O presidente Jair Bolsonaro, durante o anúncio das Novas Medidas da CAIXA de Apoio às Santas Casas e aos Hospitais Filantrópicos

Bolsonaro realiza reforma ministerial com seis mudanças

Bolsonaro trocou comandos de Relações Exteriores, Defesa, Justiça, Secretaria de Governo e Advocacia-Geral da União

Na segunda-feira (29), Bolsonaro realizou uma reforma ministerial, que foi oficializada nesta terça-feira (30), com publicação no Diário Oficial da União (DOU). A expectativa da demissão do ministro das Relações Exteriores, Ernesto Araújo, terminou com mudanças em seis ministérios. Araújo deu lugar ao embaixador Carlos Alberto Franco França, ex-chefe de cerimonial do Palácio do Planalto.

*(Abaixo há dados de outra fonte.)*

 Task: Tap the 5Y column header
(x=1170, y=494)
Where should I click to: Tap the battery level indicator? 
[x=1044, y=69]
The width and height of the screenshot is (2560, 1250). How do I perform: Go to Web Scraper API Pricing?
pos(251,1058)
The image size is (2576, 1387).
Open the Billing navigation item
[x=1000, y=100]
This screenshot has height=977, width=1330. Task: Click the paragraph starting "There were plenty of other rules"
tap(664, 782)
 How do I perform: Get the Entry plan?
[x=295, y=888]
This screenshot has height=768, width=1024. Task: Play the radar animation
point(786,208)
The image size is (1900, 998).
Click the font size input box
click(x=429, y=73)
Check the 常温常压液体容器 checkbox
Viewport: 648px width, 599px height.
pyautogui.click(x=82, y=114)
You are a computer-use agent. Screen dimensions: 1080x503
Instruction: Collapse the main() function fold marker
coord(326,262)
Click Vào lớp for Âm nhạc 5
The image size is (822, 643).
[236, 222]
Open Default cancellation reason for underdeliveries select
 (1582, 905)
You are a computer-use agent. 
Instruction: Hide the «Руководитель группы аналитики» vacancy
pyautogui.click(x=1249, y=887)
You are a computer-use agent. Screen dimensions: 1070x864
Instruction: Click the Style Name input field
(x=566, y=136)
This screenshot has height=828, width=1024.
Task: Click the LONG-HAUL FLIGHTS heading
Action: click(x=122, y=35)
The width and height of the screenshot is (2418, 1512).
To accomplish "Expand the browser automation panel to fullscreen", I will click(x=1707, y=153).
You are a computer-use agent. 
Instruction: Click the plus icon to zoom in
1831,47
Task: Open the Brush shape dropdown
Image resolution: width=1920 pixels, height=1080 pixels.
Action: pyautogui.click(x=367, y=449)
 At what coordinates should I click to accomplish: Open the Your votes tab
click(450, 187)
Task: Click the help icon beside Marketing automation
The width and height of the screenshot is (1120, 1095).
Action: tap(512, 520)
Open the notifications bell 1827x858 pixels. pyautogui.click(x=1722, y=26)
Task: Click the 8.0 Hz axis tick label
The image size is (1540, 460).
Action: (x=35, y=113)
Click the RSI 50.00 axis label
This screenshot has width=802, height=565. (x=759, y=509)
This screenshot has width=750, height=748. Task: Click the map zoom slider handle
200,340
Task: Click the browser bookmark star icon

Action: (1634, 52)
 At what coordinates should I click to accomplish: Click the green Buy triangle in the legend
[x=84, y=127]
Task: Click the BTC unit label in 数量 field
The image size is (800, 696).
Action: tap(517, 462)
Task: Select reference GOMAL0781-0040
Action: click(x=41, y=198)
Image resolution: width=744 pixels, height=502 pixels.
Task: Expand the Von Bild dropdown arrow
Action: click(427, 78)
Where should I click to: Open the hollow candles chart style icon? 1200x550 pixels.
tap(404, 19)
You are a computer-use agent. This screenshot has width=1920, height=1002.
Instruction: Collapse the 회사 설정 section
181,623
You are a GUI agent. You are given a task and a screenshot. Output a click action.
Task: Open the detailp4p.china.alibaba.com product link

As mudanças incluíram a troca no comando do Ministério da Defesa, ao qual estão vinculadas as Forças Armadas. Os comandantes do Exército, da Aeronáutica e da Marinha chegaram a se reunir na noite de segunda para avaliar o cenário. Embora não sejam ministros, mas subordinados ao titular da Defesa, têm uma grande importância simbólica.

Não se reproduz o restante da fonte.